Christmas Dolls
Mary’s Monday Musings to Quilt Encouragement
Christmas Dolls
I remember the year I received a large doll with real feeling hair for Christmas. I named her Alice. She was big enough to wear some of my baby clothes mother had saved from my own infancy. I was sure she was the most beautiful doll in all the world. I don’t know how long it took me to mess her hair up from its original appearance, but what mattered to me was that she fit the little hats I wore when I was a baby, and I kept one on her all the time. To me, she looked quite regal presiding over my pretend tea parties at my child’s size table with the four little chairs occupied by three dolls. One was Susie Q who was my very first baby doll. Made of rubber, Suzie Q would wet her diaper when fed with her small bottle filled with real water. She and Alice were joined by Shirley who had fuzzy hair styled in a forward fashion called a pixie cut. Both she and Alice had stuffed bodies but arms and legs made of some hard material that eventually bore serious damage to their fingers and toes. An only child, I spent hours carrying on conversations with my dolls. We didn’t need real liquid in the little tin cups nor real looking cookies on the unbreakable plates. I made up for the lack of real food by offering my doll guests many servings from the empty toy platter and teapot. I was the undisputed boss of the parties. But my imagination must have sufficed for those times when my cousins or friends could join my tea parties. No one refused to come to tea.

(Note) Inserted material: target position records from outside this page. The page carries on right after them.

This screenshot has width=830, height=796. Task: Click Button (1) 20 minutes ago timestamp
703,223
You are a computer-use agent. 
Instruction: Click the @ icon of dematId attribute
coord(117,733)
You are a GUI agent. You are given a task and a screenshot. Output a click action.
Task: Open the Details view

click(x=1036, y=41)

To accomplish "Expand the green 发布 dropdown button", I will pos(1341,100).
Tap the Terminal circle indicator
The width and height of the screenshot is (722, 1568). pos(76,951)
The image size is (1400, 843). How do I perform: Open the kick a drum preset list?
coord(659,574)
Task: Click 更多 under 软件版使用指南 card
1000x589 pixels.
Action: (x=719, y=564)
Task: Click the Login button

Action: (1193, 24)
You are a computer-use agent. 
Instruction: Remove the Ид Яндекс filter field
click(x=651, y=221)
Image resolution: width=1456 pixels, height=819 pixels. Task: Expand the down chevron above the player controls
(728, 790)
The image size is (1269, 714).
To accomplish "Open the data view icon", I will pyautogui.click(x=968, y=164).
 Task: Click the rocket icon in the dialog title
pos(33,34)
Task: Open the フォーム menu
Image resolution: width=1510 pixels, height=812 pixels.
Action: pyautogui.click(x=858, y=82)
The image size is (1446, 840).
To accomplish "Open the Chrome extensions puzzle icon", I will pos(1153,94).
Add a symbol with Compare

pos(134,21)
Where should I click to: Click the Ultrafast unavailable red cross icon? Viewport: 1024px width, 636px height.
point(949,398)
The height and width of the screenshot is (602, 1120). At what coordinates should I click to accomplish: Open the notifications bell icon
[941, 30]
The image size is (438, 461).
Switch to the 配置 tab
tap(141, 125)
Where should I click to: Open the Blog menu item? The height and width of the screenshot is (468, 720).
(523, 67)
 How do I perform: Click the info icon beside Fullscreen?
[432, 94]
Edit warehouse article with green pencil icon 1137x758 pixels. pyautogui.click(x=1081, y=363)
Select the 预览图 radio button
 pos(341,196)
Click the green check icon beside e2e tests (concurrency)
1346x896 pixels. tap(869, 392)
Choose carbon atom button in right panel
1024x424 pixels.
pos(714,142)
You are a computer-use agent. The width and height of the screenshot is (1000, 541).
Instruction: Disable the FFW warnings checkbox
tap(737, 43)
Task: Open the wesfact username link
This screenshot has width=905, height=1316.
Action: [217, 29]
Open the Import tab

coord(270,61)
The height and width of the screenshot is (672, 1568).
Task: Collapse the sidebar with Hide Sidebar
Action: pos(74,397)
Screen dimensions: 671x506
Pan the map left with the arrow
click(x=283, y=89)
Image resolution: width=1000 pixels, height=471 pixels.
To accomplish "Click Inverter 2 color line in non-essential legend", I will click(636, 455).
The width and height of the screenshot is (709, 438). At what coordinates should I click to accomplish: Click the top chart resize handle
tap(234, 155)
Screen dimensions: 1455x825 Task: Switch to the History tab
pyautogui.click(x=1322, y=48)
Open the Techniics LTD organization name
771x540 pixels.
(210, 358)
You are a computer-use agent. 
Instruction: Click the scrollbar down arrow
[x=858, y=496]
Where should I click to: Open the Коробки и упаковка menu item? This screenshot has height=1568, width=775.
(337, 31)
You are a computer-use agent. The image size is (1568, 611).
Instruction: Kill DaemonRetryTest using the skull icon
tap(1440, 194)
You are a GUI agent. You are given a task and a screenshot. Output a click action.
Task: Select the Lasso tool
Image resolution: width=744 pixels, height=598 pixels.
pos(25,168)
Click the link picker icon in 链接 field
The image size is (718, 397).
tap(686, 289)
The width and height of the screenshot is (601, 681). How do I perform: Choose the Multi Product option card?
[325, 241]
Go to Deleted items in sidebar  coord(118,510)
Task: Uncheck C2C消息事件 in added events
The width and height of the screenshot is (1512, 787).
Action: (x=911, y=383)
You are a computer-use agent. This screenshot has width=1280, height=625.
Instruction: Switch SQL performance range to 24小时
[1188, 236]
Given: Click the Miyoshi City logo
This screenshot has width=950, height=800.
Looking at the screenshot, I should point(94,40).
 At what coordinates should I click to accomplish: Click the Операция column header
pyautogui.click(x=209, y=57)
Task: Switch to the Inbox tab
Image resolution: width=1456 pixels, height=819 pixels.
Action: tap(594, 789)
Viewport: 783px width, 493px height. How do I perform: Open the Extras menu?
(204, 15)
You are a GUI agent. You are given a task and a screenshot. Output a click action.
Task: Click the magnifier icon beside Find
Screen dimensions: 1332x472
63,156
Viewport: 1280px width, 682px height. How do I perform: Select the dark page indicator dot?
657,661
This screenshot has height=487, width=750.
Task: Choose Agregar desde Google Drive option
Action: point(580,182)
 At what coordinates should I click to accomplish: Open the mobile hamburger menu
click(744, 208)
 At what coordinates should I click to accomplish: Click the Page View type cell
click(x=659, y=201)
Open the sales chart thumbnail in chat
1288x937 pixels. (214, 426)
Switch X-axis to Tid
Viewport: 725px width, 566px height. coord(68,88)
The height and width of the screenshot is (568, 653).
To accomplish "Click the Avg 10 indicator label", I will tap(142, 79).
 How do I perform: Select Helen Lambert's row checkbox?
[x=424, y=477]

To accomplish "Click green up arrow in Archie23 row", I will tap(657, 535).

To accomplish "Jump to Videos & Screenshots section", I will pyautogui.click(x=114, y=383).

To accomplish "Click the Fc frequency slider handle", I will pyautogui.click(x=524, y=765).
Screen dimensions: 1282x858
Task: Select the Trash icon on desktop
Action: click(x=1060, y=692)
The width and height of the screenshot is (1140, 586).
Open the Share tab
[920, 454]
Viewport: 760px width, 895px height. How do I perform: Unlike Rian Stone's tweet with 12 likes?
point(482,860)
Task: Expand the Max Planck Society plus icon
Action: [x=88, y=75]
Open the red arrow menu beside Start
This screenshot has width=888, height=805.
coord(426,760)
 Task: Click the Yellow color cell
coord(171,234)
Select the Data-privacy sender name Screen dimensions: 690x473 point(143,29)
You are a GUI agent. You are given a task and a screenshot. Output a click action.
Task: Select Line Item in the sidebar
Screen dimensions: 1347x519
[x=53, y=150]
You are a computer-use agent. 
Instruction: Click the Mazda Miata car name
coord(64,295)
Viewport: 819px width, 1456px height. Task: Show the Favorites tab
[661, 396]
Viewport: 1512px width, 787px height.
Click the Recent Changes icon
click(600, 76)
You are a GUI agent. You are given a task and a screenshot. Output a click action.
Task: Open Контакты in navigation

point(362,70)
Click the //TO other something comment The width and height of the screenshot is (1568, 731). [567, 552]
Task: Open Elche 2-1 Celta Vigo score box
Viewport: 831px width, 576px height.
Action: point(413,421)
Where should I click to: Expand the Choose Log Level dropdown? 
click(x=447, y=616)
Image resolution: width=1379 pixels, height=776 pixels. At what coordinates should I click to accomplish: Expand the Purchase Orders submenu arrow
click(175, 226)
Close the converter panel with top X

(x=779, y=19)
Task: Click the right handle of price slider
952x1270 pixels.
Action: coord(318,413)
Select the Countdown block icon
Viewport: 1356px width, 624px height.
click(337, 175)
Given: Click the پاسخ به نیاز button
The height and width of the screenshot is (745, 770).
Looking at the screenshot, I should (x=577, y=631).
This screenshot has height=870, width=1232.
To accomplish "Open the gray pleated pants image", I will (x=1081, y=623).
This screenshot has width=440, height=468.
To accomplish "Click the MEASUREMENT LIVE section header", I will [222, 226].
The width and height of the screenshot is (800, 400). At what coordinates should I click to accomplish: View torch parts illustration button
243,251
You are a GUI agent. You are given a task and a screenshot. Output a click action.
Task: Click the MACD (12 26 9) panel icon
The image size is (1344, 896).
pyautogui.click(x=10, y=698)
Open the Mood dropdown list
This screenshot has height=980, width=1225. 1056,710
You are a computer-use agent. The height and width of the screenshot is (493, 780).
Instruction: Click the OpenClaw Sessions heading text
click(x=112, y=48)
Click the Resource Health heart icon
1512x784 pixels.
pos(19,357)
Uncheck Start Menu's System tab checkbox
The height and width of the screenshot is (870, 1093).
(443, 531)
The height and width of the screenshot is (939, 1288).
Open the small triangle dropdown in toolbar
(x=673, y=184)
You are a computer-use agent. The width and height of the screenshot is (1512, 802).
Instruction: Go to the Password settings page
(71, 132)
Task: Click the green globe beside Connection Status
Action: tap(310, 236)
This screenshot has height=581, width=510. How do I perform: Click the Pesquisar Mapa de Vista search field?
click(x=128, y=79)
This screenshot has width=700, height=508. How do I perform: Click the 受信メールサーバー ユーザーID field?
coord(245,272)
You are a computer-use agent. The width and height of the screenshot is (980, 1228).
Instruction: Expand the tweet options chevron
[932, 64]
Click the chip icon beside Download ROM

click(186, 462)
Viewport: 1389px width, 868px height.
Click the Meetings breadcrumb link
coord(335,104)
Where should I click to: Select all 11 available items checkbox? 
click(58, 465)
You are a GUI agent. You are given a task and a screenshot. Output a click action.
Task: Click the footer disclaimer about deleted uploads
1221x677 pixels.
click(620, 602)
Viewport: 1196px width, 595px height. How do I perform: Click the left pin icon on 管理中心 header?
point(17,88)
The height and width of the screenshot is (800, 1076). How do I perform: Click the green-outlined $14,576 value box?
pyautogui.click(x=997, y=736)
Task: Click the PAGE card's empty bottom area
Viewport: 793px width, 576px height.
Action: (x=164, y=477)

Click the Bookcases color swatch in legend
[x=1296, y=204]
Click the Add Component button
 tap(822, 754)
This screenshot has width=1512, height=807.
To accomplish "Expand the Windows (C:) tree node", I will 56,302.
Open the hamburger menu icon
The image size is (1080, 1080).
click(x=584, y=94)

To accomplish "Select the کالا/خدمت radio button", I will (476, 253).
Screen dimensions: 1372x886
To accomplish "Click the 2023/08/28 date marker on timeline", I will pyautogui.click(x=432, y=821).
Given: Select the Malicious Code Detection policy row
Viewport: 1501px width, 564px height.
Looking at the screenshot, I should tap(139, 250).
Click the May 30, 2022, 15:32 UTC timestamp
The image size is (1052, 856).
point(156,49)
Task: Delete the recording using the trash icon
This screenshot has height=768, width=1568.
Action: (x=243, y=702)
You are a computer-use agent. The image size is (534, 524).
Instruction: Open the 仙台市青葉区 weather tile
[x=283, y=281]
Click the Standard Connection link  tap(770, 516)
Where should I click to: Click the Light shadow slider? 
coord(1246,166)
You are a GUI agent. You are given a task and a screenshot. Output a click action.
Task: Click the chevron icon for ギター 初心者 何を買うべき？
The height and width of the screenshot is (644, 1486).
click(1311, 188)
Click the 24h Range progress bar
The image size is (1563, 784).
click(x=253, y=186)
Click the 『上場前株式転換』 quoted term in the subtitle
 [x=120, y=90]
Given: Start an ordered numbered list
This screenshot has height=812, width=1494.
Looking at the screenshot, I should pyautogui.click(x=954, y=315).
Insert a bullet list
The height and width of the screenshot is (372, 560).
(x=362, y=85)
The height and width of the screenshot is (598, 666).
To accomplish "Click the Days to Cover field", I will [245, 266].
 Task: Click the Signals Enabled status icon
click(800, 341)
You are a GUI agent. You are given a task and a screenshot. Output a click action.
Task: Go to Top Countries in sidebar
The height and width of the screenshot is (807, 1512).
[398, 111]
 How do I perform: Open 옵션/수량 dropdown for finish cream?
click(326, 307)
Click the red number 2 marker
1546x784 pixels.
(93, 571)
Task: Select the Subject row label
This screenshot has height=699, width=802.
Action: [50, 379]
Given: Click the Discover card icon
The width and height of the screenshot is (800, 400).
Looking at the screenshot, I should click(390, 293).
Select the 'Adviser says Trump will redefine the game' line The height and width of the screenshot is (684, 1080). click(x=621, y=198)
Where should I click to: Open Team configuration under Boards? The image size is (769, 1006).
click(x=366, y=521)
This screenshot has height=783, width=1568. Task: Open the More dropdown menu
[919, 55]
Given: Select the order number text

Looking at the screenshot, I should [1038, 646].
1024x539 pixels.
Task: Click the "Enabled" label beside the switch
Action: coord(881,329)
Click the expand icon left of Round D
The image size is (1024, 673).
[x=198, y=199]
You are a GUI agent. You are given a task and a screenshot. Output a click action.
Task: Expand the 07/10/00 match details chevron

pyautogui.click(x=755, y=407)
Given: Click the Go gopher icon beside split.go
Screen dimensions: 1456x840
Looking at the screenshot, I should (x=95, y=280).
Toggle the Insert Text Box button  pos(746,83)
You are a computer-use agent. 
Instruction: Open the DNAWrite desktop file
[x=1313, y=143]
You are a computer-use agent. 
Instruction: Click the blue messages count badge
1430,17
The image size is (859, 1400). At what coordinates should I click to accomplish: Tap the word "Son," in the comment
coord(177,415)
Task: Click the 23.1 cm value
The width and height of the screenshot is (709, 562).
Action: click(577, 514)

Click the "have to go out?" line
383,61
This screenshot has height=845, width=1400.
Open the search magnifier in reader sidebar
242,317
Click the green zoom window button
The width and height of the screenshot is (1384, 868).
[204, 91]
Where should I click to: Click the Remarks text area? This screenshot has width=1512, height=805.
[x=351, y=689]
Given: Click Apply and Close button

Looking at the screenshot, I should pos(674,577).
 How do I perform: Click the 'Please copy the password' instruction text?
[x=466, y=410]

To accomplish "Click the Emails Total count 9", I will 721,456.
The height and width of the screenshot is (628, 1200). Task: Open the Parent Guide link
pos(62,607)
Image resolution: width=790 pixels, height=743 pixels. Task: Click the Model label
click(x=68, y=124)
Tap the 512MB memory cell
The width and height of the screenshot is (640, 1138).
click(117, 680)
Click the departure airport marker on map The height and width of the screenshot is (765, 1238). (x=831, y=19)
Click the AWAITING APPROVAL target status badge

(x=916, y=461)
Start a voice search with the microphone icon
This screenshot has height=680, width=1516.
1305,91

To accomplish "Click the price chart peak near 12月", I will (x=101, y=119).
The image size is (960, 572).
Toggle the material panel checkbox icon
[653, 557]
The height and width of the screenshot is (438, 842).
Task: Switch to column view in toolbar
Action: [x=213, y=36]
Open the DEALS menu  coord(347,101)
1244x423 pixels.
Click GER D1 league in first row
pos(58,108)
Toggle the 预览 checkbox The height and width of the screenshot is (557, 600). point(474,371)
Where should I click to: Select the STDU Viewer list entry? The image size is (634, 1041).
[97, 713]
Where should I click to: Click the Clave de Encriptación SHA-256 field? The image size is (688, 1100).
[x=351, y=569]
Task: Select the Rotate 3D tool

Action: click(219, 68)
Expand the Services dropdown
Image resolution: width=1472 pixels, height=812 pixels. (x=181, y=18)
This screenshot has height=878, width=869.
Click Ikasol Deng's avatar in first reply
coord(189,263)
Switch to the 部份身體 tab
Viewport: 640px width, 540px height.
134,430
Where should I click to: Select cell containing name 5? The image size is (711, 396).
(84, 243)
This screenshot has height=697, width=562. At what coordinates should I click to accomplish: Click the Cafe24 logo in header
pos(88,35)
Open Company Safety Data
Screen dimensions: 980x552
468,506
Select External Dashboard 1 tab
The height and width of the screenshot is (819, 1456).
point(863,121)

Thinking back on those tea parties, makes me smile. I remember those parties with delight. I suppose in my own childish way I was developing some vestige of social skills that still serve me well with my grown up, real people guests. And a gathering of real live friends is still a high light of my real-life joys. Way back in those days, my parents were busy modeling the importance of people. At my house a real, for sure friend was worthy of stopping everything else to focus our attention on our guest and to go out of our way to make sure the time together was pleasant. Mother cooked special dishes, and she and my Dad devoted their attention to whoever was our visitor. They asked about the things our guests considered important. They exclaimed with delight over pictures of loved ones pulled out of a purse or wallet. I loved seeing the people who came and went at our house. I’m grateful for all the large or small lessons of life I learned from them. A good Christmas value to reinforce this Christmas time is the value of people over things or experiences.